What we’ve got here is a failure to communicate.

The citation from Cool Hand Luke actually concludes with the line “some men you just can’t reach.”  The valuable closing is a confirmation of that belief. If you don’t agree with me, I can’t reach you, thus, I will shut down the conversation. Of course, it is not just Luke who is stubborn in the film’s narrative. So is the institution. Even if long blog posts or responses to emails appears to be an act of stubbornness  these gestures are no match for the institutional stubbornness of “you are valuable” closings. My understanding is that the university just spent $90,000 on a pre-college Chemistry preparation course on Coursera that won’t generate any revenue, and the university can’t even guarantee that high school students taking the course will enroll in our university. This decision was made without faculty input. Who is stubborn? “You are valuable” is not only stubborn, it is agressive.  It is an attack on the supposed diversity and critical thinking we continue to champion as what we contribute to education and broad, far reaching conversations.

Most people’s favorite scene (or memorable scene)  from Cool Hand Luke is the egg eating scene.
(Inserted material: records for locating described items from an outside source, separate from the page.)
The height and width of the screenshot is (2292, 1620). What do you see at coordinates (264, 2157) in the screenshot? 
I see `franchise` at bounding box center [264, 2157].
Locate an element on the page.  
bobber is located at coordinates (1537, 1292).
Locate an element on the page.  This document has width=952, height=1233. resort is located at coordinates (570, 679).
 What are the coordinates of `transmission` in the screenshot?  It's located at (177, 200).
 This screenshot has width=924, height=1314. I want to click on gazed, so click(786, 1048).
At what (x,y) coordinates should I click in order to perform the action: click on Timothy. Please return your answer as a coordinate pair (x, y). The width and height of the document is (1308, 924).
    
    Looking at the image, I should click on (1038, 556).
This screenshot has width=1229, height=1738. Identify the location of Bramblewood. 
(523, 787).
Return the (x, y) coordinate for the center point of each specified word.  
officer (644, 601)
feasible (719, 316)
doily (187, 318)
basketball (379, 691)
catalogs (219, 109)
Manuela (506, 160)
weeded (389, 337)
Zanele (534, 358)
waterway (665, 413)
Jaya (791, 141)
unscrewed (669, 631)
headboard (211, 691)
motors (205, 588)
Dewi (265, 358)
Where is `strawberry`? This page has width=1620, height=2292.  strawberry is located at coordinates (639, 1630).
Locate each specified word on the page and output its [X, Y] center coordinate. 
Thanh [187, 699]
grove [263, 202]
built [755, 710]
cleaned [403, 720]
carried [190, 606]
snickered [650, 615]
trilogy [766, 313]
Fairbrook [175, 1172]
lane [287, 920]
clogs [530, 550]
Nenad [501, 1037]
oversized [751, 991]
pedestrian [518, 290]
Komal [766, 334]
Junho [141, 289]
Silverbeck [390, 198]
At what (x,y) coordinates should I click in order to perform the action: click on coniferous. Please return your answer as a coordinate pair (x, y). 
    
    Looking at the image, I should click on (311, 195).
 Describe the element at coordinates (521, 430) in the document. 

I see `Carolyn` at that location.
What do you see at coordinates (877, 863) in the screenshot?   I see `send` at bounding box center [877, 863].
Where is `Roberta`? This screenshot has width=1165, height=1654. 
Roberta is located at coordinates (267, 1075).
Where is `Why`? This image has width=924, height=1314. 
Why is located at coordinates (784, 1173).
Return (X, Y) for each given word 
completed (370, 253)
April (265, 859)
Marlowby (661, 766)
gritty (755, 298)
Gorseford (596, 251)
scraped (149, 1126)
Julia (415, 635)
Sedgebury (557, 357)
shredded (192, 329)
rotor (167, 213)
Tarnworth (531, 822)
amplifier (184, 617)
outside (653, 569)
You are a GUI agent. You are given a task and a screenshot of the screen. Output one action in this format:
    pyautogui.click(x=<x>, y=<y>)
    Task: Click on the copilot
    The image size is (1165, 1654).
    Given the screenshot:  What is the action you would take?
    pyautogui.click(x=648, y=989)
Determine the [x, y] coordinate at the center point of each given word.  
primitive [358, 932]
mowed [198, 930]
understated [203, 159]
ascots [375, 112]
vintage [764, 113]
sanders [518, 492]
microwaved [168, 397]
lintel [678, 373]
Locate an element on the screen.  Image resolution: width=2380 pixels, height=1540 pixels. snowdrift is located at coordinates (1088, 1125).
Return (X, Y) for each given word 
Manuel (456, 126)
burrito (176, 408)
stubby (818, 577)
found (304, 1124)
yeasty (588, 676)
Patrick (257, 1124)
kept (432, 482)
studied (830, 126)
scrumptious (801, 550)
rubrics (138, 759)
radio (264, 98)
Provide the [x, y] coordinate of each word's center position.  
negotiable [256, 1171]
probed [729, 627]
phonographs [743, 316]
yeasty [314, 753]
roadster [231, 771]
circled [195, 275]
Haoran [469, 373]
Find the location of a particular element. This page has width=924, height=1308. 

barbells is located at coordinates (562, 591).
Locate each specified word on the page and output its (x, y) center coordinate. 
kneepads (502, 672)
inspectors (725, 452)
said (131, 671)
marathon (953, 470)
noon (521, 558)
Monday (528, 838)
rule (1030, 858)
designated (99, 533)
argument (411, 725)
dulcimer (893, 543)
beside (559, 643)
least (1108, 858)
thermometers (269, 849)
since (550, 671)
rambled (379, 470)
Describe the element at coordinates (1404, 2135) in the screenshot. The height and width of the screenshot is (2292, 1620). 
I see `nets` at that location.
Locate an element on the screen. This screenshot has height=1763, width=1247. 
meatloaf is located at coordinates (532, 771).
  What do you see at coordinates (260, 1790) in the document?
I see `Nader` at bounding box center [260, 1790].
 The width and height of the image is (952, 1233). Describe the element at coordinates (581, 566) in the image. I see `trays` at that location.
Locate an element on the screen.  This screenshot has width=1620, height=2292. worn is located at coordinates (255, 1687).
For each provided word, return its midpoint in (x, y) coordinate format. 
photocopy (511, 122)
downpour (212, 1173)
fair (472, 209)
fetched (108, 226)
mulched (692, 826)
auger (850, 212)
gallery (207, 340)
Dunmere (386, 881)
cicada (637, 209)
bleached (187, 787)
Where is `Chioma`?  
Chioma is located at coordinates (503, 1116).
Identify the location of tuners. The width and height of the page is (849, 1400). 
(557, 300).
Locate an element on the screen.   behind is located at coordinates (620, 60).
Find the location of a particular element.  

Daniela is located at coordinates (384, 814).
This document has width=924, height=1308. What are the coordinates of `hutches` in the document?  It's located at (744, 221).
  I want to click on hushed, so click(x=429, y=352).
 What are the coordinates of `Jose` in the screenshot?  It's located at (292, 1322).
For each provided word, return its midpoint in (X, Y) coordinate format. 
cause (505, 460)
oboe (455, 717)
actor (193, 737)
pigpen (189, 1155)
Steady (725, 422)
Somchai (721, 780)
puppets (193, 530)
We identify with this scene not only because of the projection of stubbornness (Luke will eat those fifty eggs in an hour if it kills him), but because it doesn’t shut Luke up.  It pauses Luke, it makes him feel sick, it puts him out of commission for a bit. A decision to not listen to faculty about online education is a little like that. So is a “you are so valuable to us” email closing. We do shut up. For a bit. But we mostly recognize the pause as a pause. Yes, thank you. We are valuable. Very, very valuable. Now, shut up.